One Million Kids a Day Exposed to Unsafe Levels of Toxic Pesticides in Fruit, Vegetables, and Baby Food

Every day, 1 million American children age 5 and under consume unsafe levels of a class of pesticides that can harm the developing brain and nervous system, according to a new analysis of federal data by the Environmental Working Group (EWG).

According to the EWG report, peaches, apples, pears and grapes, are the most common sources of exposure to unsafe levels of organophosphate pesticides, or OPs, for young children. The report says the solution is not for infants, children and pregnant women to eat fewer fruits and vegetables, but to rid these otherwise healthful foods of the most dangerous pesticides.

"Kids should be able to eat a diet rich in fruits and vegetables without risking brain or nerve damage," said EWG vice president for research Richard Wiles, lead author of the study.

The report, Overexposed: Organophosphate Insecticides in Children's Food, is in response to the Food Quality Protection Act, passed unanimously by Congress in 1996, that requires all pesticides to be safe for infants and children. The law further stipulates that combined exposures to pesticides be considered when setting safety standards.

"It's been more than 18 months since Congress passed the Food Quality Protection Act, which says the EPA must set exposure levels that are tough enough to protect the nation's children," said Wiles. "This study shows that every day, hundreds of thousands of children receive unsafe exposures, at precisely the age when they are most vulnerable to long- and short-term brain and nervous system damage."

The EWG report released today is the first comprehensive analysis of exposure to organophosphate pesticides in the U.S. food supply. It is based on more than 80,000 samples of food tested by the U.S. Department of Agriculture and the Food and Drug Administration, and dietary records for more than 4,000 children collected by the USDA.

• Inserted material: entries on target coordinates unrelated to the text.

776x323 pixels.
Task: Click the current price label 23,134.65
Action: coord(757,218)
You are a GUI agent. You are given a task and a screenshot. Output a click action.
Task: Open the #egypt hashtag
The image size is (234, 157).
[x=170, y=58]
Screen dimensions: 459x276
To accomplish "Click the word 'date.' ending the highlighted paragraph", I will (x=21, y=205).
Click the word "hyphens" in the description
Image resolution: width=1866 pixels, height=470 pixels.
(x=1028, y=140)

The foods that cause the most children age 5 and under to exceed a safe daily dose of OP pesticides are apples, peaches and grapes. Almost one-fourth of the times a young child eats a peach, that child is consuming an unsafe level of OP pesticides. About one apple in eight will expose a child to an unsafe dose.

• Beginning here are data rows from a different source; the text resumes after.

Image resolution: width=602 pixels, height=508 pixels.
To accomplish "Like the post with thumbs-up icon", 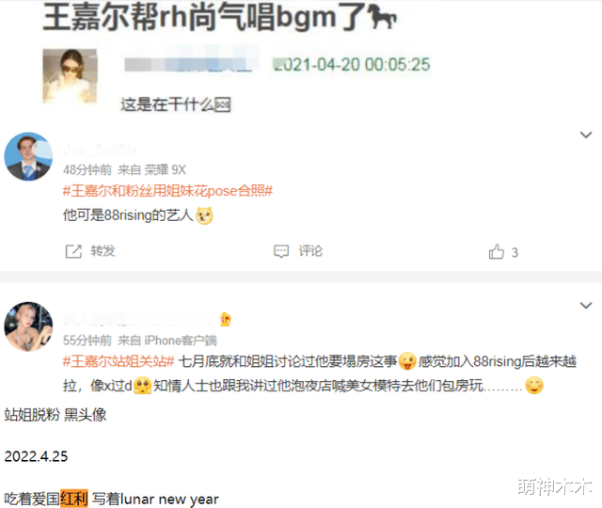I will coord(496,252).
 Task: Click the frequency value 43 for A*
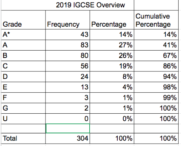(x=68, y=34)
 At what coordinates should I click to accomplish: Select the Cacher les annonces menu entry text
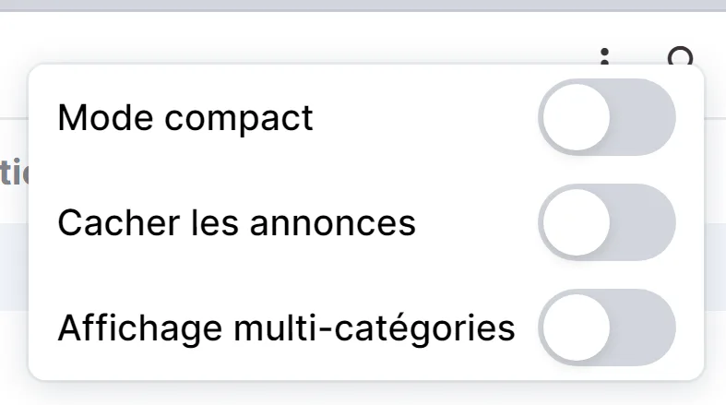(x=236, y=222)
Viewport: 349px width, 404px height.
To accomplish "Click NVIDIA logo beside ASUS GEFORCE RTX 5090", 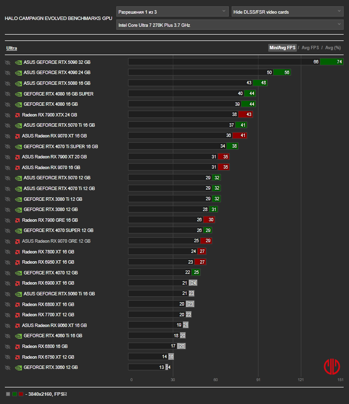I will click(x=18, y=62).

For infants 6 to 12 months old, commercial baby food is the dominant source of unsafe levels of pesticides in food. Every day, about 77,000 infants are exposed to unsafe levels through eating baby food preparations of apple juice, apple sauce, pears and peaches. The authors stress that baby food is generally safer than other foods parents may feed their infants.

"The point is not that parents should avoid feeding baby food to their children, the point is that pesticides in baby food are not safe for babies. Baby food should not have any pesticides in it at all. We think if you ask parents, they will agree," said Wiles. "In the meantime, organic baby food provides parents with an added measure of safety," Wiles added.

Estimates of the number of children at risk are conservative not only because kids are also exposed to pesticides sprayed in their homes, schools and day care centers, but because the EPA's current standards are based on levels considered safe for adults. The EWG study estimates that if the EPA set standards to comply with the Food Quality Protection Act, which requires an additional ten-fold margin of safety, as many as 3.6 million children aged 6 months to 5 years could be considered at risk.

"There is no scientific justification for allowing levels of pesticides in food that put more than one million children at risk each day," said Kert Davies, co-author of the report.

The study found that of the 13 OP pesticides found in or on food by the USDA and FDA, most of the risk to children comes from five chemicals: methyl parathion, dimethoate, chlorpyrifos, pirimiphos methyl and azinphos methyl. The report urges that these five pesticides be banned immediately for all agricultural use, and also recommends:

  • A ban on all home and other structural use of OP pesticides.
  • A ban on all OP pesticides on commodities that end up in baby food.
  • Safety standards for all OP pesticides must be set at levels that are safe for infants and children.
  • Additional developmental neurotoxicity studies on all OP pesticides in the food supply must be conducted before EPA adopts new OP regulations next year.

Environmental Working Group, a project of the Tides Center, is a nonprofit research organization with offices in Washington, DC and San Francisco.